- PROMPT:
Copy out the data below. Keep every word as it is.

*** Opening TASK DATA ***

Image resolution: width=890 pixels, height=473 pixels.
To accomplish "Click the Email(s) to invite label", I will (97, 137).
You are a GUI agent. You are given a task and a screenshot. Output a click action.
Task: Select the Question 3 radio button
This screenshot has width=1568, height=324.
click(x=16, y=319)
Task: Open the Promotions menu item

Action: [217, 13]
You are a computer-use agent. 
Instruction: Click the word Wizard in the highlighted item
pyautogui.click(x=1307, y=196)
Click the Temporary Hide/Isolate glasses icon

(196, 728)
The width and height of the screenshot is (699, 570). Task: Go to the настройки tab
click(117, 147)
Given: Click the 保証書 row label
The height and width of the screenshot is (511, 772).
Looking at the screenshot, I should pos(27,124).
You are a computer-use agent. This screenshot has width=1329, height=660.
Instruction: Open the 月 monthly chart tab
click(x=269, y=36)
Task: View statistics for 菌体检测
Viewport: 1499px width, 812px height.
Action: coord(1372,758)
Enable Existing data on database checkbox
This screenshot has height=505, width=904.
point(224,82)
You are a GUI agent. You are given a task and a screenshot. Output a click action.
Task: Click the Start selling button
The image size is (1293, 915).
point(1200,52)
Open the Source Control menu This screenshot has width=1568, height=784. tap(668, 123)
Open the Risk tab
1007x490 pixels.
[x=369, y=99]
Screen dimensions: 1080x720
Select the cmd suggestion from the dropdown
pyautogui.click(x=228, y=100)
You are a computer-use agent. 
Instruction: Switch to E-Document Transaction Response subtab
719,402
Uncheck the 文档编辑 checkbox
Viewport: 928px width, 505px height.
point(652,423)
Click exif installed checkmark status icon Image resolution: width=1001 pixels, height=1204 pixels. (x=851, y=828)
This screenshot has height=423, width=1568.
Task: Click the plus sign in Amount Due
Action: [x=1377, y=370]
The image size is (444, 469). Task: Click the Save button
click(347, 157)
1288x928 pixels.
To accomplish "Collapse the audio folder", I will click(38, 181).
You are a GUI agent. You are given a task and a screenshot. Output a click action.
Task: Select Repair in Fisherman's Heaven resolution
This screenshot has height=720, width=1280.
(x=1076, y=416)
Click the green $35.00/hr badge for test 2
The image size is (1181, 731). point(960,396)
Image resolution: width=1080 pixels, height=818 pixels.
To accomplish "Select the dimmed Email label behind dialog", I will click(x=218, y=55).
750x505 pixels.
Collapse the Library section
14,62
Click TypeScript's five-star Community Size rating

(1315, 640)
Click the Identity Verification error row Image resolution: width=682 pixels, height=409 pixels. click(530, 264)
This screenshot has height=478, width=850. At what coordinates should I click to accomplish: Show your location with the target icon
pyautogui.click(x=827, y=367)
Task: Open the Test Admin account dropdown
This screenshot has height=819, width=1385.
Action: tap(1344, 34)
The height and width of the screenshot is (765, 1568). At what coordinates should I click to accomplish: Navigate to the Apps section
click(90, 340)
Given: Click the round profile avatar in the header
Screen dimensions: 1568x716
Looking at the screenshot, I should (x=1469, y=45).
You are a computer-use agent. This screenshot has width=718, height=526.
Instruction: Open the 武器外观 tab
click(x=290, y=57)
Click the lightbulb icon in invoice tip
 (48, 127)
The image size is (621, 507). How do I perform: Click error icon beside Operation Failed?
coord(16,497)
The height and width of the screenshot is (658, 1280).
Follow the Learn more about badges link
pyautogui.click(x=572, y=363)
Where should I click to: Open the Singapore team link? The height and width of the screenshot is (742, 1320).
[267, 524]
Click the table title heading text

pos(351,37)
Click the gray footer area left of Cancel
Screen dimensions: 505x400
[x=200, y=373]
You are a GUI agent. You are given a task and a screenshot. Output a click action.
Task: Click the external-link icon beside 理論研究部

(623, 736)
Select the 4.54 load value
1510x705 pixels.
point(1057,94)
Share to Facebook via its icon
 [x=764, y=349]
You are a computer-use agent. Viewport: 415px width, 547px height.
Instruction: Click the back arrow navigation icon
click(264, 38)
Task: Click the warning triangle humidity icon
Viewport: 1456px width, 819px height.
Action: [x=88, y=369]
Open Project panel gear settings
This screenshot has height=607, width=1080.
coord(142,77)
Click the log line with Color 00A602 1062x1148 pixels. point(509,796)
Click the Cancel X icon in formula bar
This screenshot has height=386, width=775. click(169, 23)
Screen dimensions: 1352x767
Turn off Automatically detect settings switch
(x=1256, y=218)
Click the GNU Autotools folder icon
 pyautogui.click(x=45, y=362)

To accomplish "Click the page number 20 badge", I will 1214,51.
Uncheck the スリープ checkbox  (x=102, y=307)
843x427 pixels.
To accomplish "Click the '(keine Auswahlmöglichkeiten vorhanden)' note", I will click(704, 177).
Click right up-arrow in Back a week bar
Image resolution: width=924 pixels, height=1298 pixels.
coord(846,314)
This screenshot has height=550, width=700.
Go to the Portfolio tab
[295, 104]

*** Closing TASK DATA ***

- OUTPUT FOR THIS TASK:
Image resolution: width=890 pixels, height=473 pixels.
To accomplish "Click the Email(s) to invite label", I will (97, 137).
You are a GUI agent. You are given a task and a screenshot. Output a click action.
Task: Select the Question 3 radio button
This screenshot has width=1568, height=324.
click(x=16, y=319)
Task: Open the Promotions menu item

Action: [217, 13]
You are a computer-use agent. 
Instruction: Click the word Wizard in the highlighted item
pyautogui.click(x=1307, y=196)
Click the Temporary Hide/Isolate glasses icon

(196, 728)
The width and height of the screenshot is (699, 570). Task: Go to the настройки tab
click(117, 147)
Given: Click the 保証書 row label
The height and width of the screenshot is (511, 772).
Looking at the screenshot, I should pos(27,124).
You are a computer-use agent. This screenshot has width=1329, height=660.
Instruction: Open the 月 monthly chart tab
click(x=269, y=36)
Task: View statistics for 菌体检测
Viewport: 1499px width, 812px height.
Action: coord(1372,758)
Enable Existing data on database checkbox
This screenshot has height=505, width=904.
point(224,82)
You are a GUI agent. You are given a task and a screenshot. Output a click action.
Task: Click the Start selling button
The image size is (1293, 915).
point(1200,52)
Open the Source Control menu This screenshot has width=1568, height=784. tap(668, 123)
Open the Risk tab
1007x490 pixels.
[x=369, y=99]
Screen dimensions: 1080x720
Select the cmd suggestion from the dropdown
pyautogui.click(x=228, y=100)
You are a computer-use agent. 
Instruction: Switch to E-Document Transaction Response subtab
719,402
Uncheck the 文档编辑 checkbox
Viewport: 928px width, 505px height.
point(652,423)
Click exif installed checkmark status icon Image resolution: width=1001 pixels, height=1204 pixels. (x=851, y=828)
This screenshot has height=423, width=1568.
Task: Click the plus sign in Amount Due
Action: [x=1377, y=370]
The image size is (444, 469). Task: Click the Save button
click(347, 157)
1288x928 pixels.
To accomplish "Collapse the audio folder", I will click(38, 181).
You are a GUI agent. You are given a task and a screenshot. Output a click action.
Task: Select Repair in Fisherman's Heaven resolution
This screenshot has height=720, width=1280.
(x=1076, y=416)
Click the green $35.00/hr badge for test 2
The image size is (1181, 731). point(960,396)
Image resolution: width=1080 pixels, height=818 pixels.
To accomplish "Select the dimmed Email label behind dialog", I will click(x=218, y=55).
750x505 pixels.
Collapse the Library section
14,62
Click TypeScript's five-star Community Size rating

(1315, 640)
Click the Identity Verification error row Image resolution: width=682 pixels, height=409 pixels. click(530, 264)
This screenshot has height=478, width=850. At what coordinates should I click to accomplish: Show your location with the target icon
pyautogui.click(x=827, y=367)
Task: Open the Test Admin account dropdown
This screenshot has height=819, width=1385.
Action: tap(1344, 34)
The height and width of the screenshot is (765, 1568). At what coordinates should I click to accomplish: Navigate to the Apps section
click(90, 340)
Given: Click the round profile avatar in the header
Screen dimensions: 1568x716
Looking at the screenshot, I should (x=1469, y=45).
You are a computer-use agent. This screenshot has width=718, height=526.
Instruction: Open the 武器外观 tab
click(x=290, y=57)
Click the lightbulb icon in invoice tip
 (48, 127)
The image size is (621, 507). How do I perform: Click error icon beside Operation Failed?
coord(16,497)
The height and width of the screenshot is (658, 1280).
Follow the Learn more about badges link
pyautogui.click(x=572, y=363)
Where should I click to: Open the Singapore team link? The height and width of the screenshot is (742, 1320).
[267, 524]
Click the table title heading text

pos(351,37)
Click the gray footer area left of Cancel
Screen dimensions: 505x400
[x=200, y=373]
You are a GUI agent. You are given a task and a screenshot. Output a click action.
Task: Click the external-link icon beside 理論研究部

(623, 736)
Select the 4.54 load value
1510x705 pixels.
point(1057,94)
Share to Facebook via its icon
 [x=764, y=349]
You are a computer-use agent. Viewport: 415px width, 547px height.
Instruction: Click the back arrow navigation icon
click(264, 38)
Task: Click the warning triangle humidity icon
Viewport: 1456px width, 819px height.
Action: [x=88, y=369]
Open Project panel gear settings
This screenshot has height=607, width=1080.
coord(142,77)
Click the log line with Color 00A602 1062x1148 pixels. point(509,796)
Click the Cancel X icon in formula bar
This screenshot has height=386, width=775. click(169, 23)
Screen dimensions: 1352x767
Turn off Automatically detect settings switch
(x=1256, y=218)
Click the GNU Autotools folder icon
 pyautogui.click(x=45, y=362)

To accomplish "Click the page number 20 badge", I will 1214,51.
Uncheck the スリープ checkbox  (x=102, y=307)
843x427 pixels.
To accomplish "Click the '(keine Auswahlmöglichkeiten vorhanden)' note", I will click(704, 177).
Click right up-arrow in Back a week bar
Image resolution: width=924 pixels, height=1298 pixels.
coord(846,314)
This screenshot has height=550, width=700.
Go to the Portfolio tab
[295, 104]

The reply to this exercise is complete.